### YOUR ASSIGNMENT:
Under this line are the records; write out word for word the part that begins at the line containing "Screen dimensions: 1237x952" and ends at the line containing "Screen dimensions: 369x397", and no more.

### Stored entries:
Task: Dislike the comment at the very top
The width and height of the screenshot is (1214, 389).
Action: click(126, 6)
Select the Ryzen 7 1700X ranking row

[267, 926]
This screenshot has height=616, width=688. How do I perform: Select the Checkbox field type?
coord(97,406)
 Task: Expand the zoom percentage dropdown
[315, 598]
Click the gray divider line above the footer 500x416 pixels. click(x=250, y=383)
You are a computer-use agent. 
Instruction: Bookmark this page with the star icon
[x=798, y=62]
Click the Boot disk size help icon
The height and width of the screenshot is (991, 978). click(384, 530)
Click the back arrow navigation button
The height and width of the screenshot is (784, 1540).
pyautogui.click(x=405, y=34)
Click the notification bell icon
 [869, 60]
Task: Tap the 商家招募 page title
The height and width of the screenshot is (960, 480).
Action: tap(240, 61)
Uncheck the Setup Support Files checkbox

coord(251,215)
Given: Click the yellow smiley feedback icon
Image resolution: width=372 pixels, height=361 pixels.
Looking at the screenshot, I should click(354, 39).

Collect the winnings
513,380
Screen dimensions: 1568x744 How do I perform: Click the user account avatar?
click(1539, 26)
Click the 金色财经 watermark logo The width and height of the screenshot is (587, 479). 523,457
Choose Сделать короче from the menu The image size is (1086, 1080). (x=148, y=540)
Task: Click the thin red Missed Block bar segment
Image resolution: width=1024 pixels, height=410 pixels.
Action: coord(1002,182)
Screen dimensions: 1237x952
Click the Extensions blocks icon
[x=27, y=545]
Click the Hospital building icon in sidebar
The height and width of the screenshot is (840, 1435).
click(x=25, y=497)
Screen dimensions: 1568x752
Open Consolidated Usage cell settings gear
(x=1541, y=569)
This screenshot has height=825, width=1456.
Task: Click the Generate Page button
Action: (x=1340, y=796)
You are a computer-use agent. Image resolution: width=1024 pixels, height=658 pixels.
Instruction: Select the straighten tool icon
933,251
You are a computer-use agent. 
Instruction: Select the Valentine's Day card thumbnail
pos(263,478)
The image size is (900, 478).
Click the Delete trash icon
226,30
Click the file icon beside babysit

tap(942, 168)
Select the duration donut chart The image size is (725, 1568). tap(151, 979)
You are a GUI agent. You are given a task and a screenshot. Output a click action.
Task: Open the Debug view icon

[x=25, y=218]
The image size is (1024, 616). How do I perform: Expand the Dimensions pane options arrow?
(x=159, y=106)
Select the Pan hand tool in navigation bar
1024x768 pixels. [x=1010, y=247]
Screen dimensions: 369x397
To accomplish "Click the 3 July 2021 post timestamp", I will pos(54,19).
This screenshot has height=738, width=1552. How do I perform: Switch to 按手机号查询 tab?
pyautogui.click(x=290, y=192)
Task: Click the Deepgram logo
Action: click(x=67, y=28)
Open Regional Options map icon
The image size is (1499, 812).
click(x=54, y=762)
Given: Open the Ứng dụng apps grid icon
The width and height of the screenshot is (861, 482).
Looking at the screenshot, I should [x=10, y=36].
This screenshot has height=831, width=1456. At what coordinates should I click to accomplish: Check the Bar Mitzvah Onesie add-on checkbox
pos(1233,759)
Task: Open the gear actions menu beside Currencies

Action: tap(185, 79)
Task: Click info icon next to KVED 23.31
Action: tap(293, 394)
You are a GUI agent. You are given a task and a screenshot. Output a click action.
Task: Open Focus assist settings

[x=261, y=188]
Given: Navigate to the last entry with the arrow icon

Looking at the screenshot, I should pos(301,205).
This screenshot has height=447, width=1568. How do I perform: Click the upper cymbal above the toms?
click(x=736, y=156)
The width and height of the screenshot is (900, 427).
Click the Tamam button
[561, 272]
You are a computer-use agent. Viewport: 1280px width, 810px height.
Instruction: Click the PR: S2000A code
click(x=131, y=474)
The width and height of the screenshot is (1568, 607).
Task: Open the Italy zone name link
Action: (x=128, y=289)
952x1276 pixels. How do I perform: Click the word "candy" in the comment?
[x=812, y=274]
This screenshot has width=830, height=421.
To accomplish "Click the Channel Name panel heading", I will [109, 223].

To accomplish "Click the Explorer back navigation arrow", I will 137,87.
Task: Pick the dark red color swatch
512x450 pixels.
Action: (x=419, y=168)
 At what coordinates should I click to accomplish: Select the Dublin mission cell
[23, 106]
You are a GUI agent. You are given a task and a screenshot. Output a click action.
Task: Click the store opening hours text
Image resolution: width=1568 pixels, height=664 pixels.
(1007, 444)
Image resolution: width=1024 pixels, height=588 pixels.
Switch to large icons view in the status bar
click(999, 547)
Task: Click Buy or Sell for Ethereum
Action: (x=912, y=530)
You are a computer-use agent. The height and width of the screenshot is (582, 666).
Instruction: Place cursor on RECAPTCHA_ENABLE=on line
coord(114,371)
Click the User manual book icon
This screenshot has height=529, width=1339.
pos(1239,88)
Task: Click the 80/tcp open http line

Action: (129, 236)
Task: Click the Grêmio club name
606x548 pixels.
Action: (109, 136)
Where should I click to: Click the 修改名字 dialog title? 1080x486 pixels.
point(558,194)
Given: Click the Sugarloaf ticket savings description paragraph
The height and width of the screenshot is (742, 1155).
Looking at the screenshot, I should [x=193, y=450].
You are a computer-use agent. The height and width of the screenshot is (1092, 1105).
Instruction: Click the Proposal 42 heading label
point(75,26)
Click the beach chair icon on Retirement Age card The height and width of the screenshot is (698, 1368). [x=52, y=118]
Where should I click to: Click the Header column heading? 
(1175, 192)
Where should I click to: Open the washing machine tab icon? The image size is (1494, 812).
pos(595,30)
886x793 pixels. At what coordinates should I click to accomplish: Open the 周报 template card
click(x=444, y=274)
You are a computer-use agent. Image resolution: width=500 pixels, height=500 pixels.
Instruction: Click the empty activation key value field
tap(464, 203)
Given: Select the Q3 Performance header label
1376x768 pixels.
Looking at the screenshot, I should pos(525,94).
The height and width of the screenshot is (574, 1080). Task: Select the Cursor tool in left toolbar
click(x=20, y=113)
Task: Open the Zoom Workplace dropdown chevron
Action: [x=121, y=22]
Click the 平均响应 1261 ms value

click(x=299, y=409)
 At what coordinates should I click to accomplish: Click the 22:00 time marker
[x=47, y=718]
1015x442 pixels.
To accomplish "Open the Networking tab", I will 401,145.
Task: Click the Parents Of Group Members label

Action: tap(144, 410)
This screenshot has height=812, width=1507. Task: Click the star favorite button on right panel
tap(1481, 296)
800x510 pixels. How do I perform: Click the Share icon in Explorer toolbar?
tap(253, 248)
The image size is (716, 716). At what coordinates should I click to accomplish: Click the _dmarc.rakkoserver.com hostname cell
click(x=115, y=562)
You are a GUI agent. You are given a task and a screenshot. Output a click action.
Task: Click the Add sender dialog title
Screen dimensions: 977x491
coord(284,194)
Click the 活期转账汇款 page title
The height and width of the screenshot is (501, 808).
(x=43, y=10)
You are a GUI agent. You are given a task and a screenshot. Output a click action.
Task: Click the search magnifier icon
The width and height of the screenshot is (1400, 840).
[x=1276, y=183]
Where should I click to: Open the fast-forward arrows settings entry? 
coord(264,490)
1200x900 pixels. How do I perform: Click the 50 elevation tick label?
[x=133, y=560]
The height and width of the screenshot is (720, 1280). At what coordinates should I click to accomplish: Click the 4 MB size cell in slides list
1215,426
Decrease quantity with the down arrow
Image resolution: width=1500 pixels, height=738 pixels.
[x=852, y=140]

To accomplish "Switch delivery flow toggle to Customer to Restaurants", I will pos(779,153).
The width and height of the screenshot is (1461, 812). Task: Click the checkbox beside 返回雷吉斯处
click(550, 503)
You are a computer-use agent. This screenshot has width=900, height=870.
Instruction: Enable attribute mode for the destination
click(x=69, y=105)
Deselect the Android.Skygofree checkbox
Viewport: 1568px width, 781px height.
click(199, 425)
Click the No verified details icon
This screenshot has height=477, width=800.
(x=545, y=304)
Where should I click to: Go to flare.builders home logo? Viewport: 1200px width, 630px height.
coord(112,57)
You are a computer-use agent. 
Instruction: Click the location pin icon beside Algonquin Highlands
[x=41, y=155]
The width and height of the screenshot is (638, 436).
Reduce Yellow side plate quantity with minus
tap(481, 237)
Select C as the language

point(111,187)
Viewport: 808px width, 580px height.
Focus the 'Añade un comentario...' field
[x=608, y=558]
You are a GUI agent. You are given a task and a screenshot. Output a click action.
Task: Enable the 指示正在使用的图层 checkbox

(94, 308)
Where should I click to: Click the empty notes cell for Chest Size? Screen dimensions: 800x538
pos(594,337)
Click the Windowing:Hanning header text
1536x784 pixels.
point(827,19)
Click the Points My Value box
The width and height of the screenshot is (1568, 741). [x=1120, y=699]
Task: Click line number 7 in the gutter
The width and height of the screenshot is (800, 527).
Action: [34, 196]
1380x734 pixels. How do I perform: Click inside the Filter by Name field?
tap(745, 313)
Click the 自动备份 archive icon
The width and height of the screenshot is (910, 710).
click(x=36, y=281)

### ANSWER:
Screen dimensions: 1237x952
Click the Extensions blocks icon
[x=27, y=545]
Click the Hospital building icon in sidebar
The height and width of the screenshot is (840, 1435).
click(x=25, y=497)
Screen dimensions: 1568x752
Open Consolidated Usage cell settings gear
(x=1541, y=569)
This screenshot has height=825, width=1456.
Task: Click the Generate Page button
Action: (x=1340, y=796)
You are a computer-use agent. Image resolution: width=1024 pixels, height=658 pixels.
Instruction: Select the straighten tool icon
933,251
You are a computer-use agent. 
Instruction: Select the Valentine's Day card thumbnail
pos(263,478)
The image size is (900, 478).
Click the Delete trash icon
226,30
Click the file icon beside babysit

tap(942, 168)
Select the duration donut chart The image size is (725, 1568). tap(151, 979)
You are a GUI agent. You are given a task and a screenshot. Output a click action.
Task: Open the Debug view icon

[x=25, y=218]
The image size is (1024, 616). How do I perform: Expand the Dimensions pane options arrow?
(x=159, y=106)
Select the Pan hand tool in navigation bar
1024x768 pixels. [x=1010, y=247]
Screen dimensions: 369x397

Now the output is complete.